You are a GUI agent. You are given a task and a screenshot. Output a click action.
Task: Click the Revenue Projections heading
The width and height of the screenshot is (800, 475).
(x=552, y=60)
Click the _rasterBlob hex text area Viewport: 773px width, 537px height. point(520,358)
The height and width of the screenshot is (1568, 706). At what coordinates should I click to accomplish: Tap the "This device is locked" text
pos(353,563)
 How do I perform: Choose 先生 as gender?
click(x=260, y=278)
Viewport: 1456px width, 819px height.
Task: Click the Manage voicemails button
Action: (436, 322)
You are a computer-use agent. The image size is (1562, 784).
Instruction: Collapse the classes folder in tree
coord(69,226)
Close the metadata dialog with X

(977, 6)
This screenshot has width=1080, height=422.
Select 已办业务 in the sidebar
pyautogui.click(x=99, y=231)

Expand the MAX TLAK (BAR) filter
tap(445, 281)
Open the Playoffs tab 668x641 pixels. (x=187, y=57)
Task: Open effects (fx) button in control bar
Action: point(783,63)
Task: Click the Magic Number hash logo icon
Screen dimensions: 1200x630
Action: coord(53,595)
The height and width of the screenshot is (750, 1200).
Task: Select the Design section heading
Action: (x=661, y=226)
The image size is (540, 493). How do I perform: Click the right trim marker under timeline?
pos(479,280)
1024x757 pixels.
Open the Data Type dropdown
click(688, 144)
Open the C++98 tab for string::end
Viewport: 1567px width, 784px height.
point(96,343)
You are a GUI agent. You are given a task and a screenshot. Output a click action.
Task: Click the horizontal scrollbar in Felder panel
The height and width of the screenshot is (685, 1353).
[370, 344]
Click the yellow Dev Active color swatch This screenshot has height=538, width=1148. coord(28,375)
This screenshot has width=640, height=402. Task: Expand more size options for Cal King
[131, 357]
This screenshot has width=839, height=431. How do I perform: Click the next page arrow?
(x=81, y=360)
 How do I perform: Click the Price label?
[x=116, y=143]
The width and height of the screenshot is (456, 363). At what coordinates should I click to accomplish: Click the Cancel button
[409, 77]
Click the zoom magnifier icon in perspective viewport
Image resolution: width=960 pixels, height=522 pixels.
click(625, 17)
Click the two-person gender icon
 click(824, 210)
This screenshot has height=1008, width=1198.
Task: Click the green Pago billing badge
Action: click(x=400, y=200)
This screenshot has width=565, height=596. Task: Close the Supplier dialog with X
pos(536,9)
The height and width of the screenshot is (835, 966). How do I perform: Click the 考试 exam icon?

What you will do :: Your reply should consist of all the records, set down exactly.

Solution for this problem ::
You are a GUI agent. You are given a task and a screenshot. Output a click action.
Task: Click the Revenue Projections heading
The width and height of the screenshot is (800, 475).
(x=552, y=60)
Click the _rasterBlob hex text area Viewport: 773px width, 537px height. point(520,358)
The height and width of the screenshot is (1568, 706). At what coordinates should I click to accomplish: Tap the "This device is locked" text
pos(353,563)
 How do I perform: Choose 先生 as gender?
click(x=260, y=278)
Viewport: 1456px width, 819px height.
Task: Click the Manage voicemails button
Action: (436, 322)
You are a computer-use agent. The image size is (1562, 784).
Instruction: Collapse the classes folder in tree
coord(69,226)
Close the metadata dialog with X

(977, 6)
This screenshot has width=1080, height=422.
Select 已办业务 in the sidebar
pyautogui.click(x=99, y=231)

Expand the MAX TLAK (BAR) filter
tap(445, 281)
Open the Playoffs tab 668x641 pixels. (x=187, y=57)
Task: Open effects (fx) button in control bar
Action: point(783,63)
Task: Click the Magic Number hash logo icon
Screen dimensions: 1200x630
Action: coord(53,595)
The height and width of the screenshot is (750, 1200).
Task: Select the Design section heading
Action: (x=661, y=226)
The image size is (540, 493). How do I perform: Click the right trim marker under timeline?
pos(479,280)
1024x757 pixels.
Open the Data Type dropdown
click(688, 144)
Open the C++98 tab for string::end
Viewport: 1567px width, 784px height.
point(96,343)
You are a GUI agent. You are given a task and a screenshot. Output a click action.
Task: Click the horizontal scrollbar in Felder panel
The height and width of the screenshot is (685, 1353).
[370, 344]
Click the yellow Dev Active color swatch This screenshot has height=538, width=1148. coord(28,375)
This screenshot has width=640, height=402. Task: Expand more size options for Cal King
[131, 357]
This screenshot has width=839, height=431. How do I perform: Click the next page arrow?
(x=81, y=360)
 How do I perform: Click the Price label?
[x=116, y=143]
The width and height of the screenshot is (456, 363). At what coordinates should I click to accomplish: Click the Cancel button
[409, 77]
Click the zoom magnifier icon in perspective viewport
Image resolution: width=960 pixels, height=522 pixels.
click(625, 17)
Click the two-person gender icon
 click(824, 210)
This screenshot has height=1008, width=1198.
Task: Click the green Pago billing badge
Action: click(x=400, y=200)
This screenshot has width=565, height=596. Task: Close the Supplier dialog with X
pos(536,9)
The height and width of the screenshot is (835, 966). How do I perform: Click the 考试 exam icon?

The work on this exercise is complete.